By Josh White
Washington Post Staff Writer
Army intelligence officials in Iraq developed and
circulated "wish lists" of harsh interrogation techniques they hoped to
use on detainees in August 2003, including tactics such as low-voltage
electrocution, blows with phone books and using dogs and snakes --
suggestions that some soldiers believed spawned abuse and illegal
interrogations.
The discussions, which took place in e-mail messages between interrogators and Army officials in Baghdad, were used in part to develop the interrogation rules of engagement approved by Lt. Gen. Ricardo S. Sanchez, then commander of U.S. troops in Iraq. Two specific cases of abuse in Iraq occurred soon after.
Army investigative documents released yesterday, as well as court records and files, suggest that the tactics were used on two detainees: One died during an interrogation in November 2003 while stuffed into a sleeping bag, and another was badly beaten by inexperienced interrogators using a police baton in September 2003. The documents indicate confusion over what tactics were legal in Iraq, a belief that most detainees were not covered by Geneva Conventions protections and alleged abuse by interrogators who had tacit approval to "turn it up a notch."
In both incidents, a previously disclosed Aug. 14, 2003, e-mail from the joint task force headquarters in Baghdad to top U.S. human-intelligence gatherers in Iraq is cited as a potential catalyst.
Capt. William Ponce wrote that "the gloves are coming off" because casualties were mounting and officers needed better intelligence to fight the insurgency. Ponce solicited "wish lists" from interrogators and gave them three days to respond. That message was forwarded throughout the theater, including to officials at Abu Ghraib, where notorious abuse followed.
At the 4th Infantry Division's detention facility in Tikrit, the e-mail caused top intelligence officials to develop a list including open-hand strikes, closed-fist strikes, using claustrophobic techniques and a number of "coercive" techniques such as striking with phone books, low-voltage electrocution and inducing muscle fatigue. The list was sent back to Baghdad on Aug. 17.
Interrogators used the perception of newfound latitude to interview an unidentified detainee on Sept. 23, 2003. According to the detainee's statement, he was made to lie across folding chairs while an interrogator beat the soles of his feet with a police baton. He said he was later hit in the back and the buttocks with the baton while in a painful stress position.
A military intelligence staff sergeant who supervised the interrogators said a "fear up" approach had been approved for the interrogation. The unnamed sergeant wrote in a rebuttal to a reprimand that senior leaders were blurring the lines between official enemy prisoners of war and terrorists not afforded international protection.
"This situation is made worse with messages from higher echelons soliciting lists of alternative interrogation techniques and the usage of phrases such as 'the gloves are coming off,' " he wrote.

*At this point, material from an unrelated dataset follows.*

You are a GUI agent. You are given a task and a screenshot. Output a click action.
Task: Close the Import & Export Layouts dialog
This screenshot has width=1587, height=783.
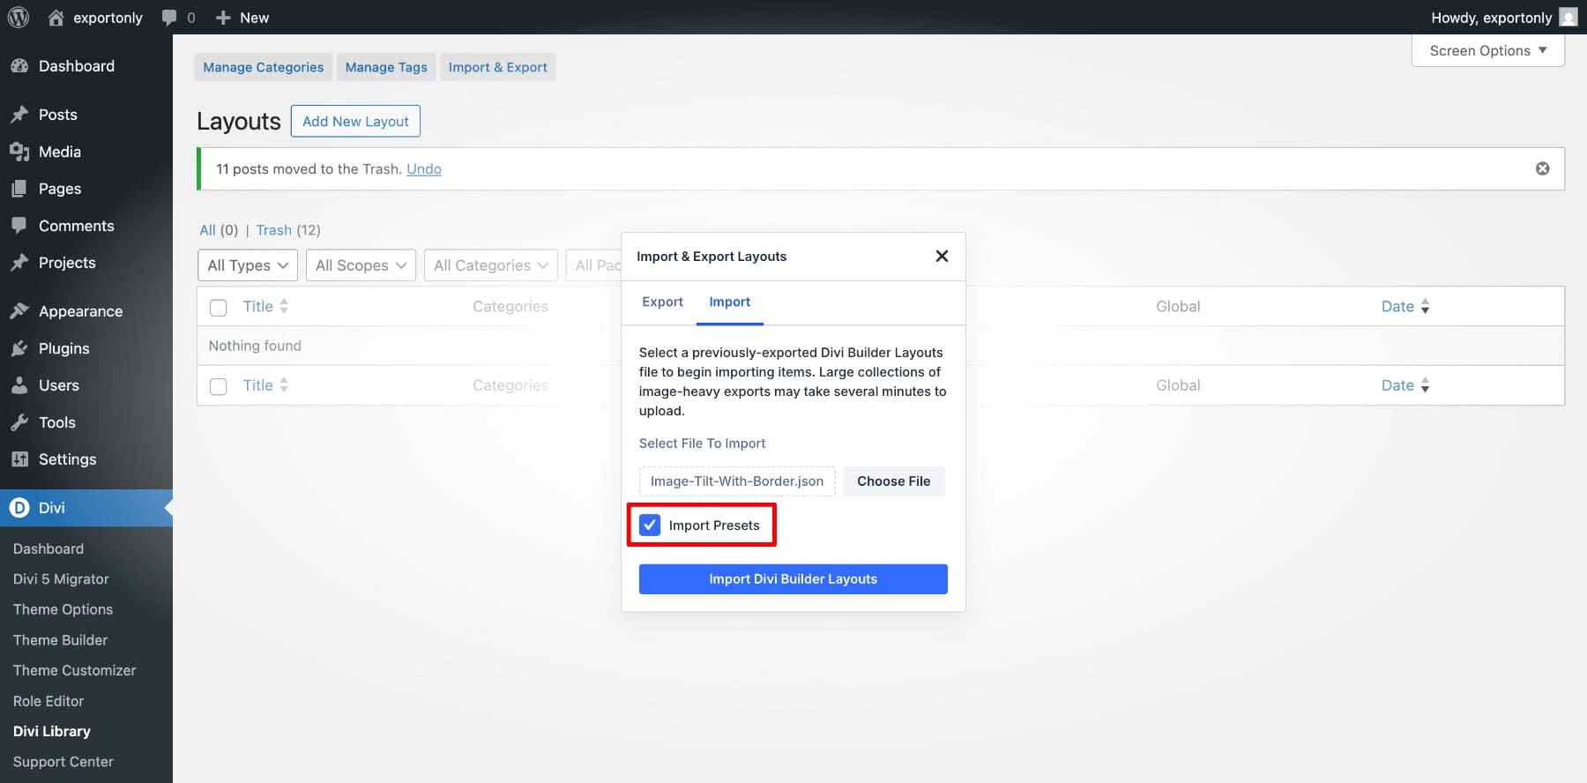[942, 256]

At the same time, in Qaim, interrogators with the 3rd Armored Cavalry Regiment (ACR) received the e-mail from Baghdad. One veteran interrogator responded that restrictions on interrogation tactics hurt efforts in Afghanistan and that "today's enemy" only understands force. He went on to "firmly agree that the gloves need to come off."
"Other techniques would include close confinement quarters, sleep deprivation, white noise, and a [litany] of harsher fear-up approaches," he wrote on Aug. 14, 2003, adding that "fear of dogs and snakes appear to work nicely."
According to court records and testimony in cases against three 3rd ACR soldiers and a military intelligence warrant officer in the death of Iraqi Gen. Abid Mowhoush, interrogators there regularly stuffed detainees into a sleeping bag and wound them with an electrical cord as part of a "claustrophobic technique" that high-ranking officials believed was approved. Mowhoush, who had been beaten, died while being interrogated in a sleeping bag in November 2003.
Another interrogator, with the 501st Military Intelligence Battalion, wrote a response to the headquarters e-mail with cautions that "we need to take a deep breath and remember who we are." "It comes down to standards of right and wrong -- something we cannot just put aside when we find it inconvenient," the soldier wrote. "We are American soldiers, heirs of a long tradition of staying on the high ground. We need to stay there."